To manage the active regeneration events, the aftertreatment system needs to be

closely integrated in the vehicle and engine management systems to ensure operation

of the filter within its capability window. This requires precise control of the filter inlet

conditions (temperature/flow/HC concentration) and soot load level. Once the DPF

algorithm determines regeneration is required, the inlet temperature of the filter must

be increased to the point where soot oxidation with O2 occurs (Figure 3).

Figure 3: Integration of DPF in engine/vehicle controls [11]

One method to achieve this is the injection of additional fuel, which is combusted over

the DOC. The added fuel may be from an in-cylinder injection event, which occurs

after the combustion event to prevent fuel burning before the DOC, or fuel may be

injected directly into the exhaust. The benefit of the latter is that it prevents oil dilution

and engine wear, while in-cylinder injection avoids additional injection hardware and

supports mixing and vaporization of the fuel before entering the DOC.
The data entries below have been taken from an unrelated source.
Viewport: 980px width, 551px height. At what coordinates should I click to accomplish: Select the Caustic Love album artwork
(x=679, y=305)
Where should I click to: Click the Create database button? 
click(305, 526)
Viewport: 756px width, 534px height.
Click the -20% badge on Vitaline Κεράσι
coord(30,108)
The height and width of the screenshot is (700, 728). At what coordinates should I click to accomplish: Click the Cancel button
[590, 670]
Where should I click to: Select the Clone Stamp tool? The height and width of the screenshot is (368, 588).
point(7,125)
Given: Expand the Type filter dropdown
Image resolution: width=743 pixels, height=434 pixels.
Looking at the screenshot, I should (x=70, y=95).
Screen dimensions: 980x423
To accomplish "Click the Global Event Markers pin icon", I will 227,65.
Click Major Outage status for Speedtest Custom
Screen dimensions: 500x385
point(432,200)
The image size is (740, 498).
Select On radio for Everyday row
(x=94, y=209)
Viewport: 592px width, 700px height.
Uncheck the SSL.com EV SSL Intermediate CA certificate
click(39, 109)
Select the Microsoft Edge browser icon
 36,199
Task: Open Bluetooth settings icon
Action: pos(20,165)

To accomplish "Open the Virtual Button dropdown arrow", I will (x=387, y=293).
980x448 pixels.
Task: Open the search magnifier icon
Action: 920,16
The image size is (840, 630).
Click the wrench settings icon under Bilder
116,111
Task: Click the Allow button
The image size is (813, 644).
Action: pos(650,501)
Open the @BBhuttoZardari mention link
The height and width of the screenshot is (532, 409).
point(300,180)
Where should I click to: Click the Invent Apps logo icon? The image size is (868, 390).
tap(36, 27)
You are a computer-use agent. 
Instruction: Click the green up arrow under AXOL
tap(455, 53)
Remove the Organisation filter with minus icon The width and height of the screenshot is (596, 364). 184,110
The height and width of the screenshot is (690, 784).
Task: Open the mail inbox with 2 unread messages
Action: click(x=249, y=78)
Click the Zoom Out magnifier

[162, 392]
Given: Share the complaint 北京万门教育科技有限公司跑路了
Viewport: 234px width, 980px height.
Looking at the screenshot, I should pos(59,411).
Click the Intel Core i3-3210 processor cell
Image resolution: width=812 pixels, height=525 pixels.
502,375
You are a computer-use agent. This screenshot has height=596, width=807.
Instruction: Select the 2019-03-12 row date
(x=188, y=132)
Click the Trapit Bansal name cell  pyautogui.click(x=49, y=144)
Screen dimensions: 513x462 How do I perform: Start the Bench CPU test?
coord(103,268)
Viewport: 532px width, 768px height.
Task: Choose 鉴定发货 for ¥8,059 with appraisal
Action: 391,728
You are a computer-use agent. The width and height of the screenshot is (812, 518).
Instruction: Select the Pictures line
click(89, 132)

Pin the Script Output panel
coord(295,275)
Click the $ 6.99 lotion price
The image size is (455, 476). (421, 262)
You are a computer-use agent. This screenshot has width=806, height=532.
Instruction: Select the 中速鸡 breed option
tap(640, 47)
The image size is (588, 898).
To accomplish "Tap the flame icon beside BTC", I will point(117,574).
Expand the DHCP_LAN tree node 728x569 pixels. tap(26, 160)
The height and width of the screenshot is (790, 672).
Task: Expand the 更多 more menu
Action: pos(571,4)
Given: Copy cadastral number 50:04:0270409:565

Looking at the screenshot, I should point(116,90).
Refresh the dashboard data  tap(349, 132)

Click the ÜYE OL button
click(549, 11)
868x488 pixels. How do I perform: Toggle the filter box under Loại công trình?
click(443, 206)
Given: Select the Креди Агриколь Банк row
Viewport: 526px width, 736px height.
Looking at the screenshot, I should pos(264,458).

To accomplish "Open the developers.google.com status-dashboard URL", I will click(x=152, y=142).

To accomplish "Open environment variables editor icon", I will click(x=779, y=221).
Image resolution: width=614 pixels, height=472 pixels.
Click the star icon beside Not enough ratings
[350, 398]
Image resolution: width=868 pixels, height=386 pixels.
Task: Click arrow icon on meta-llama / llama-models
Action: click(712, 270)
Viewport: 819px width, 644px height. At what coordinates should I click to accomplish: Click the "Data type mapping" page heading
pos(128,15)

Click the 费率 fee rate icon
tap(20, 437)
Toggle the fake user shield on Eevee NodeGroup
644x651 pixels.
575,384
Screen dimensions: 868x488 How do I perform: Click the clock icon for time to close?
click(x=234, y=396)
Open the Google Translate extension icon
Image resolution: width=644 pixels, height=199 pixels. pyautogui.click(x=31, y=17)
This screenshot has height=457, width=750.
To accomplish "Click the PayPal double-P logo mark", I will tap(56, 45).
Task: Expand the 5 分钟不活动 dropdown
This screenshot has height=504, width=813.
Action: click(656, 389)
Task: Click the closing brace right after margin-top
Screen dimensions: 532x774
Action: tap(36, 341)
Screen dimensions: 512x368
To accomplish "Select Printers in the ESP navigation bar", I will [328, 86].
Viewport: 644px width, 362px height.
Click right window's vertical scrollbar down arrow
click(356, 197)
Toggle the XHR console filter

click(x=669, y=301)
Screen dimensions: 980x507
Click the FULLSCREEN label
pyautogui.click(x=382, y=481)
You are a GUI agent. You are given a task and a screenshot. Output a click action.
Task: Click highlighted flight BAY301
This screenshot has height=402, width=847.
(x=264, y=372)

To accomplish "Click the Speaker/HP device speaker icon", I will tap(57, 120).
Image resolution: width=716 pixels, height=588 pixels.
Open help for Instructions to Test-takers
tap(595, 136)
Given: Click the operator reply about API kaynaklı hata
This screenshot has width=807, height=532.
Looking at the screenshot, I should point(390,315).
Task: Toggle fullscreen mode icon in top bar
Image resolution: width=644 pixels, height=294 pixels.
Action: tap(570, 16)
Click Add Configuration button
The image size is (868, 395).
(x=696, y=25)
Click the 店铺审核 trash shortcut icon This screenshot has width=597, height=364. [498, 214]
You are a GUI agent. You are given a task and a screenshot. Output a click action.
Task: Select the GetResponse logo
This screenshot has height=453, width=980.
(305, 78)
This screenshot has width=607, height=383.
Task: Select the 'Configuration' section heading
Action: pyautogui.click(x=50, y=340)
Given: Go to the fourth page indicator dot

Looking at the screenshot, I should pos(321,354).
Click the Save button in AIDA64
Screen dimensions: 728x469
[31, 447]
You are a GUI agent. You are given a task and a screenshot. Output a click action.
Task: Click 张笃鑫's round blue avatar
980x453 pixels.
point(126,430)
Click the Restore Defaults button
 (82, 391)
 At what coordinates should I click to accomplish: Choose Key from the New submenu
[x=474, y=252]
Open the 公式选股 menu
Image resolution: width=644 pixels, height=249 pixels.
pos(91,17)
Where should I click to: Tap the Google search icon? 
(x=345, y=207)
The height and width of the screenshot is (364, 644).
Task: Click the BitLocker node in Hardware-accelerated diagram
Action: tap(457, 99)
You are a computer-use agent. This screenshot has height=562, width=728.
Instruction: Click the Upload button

2.1 Diesel Oxidation Catalyst

Diesel Oxidation Catalysts have been used since Euro 2/3 vehicles and US HD Diesel

engines from 1994 or later and will remain a common component of modern Diesel

exhaust aftertreatment systems. Initially used to reduce harmful HC and CO

emissions, the DOC is designed today to address a much broader and more complex

series of functions, including:

• Oxidize HC and CO from the engines exhaust gas

• Oxidize NO to NO2 to support passive PM-Filter regeneration and fast SCR

reaction

• Partly reduce PM emissions by oxidizing soluble organic fractions (SOF)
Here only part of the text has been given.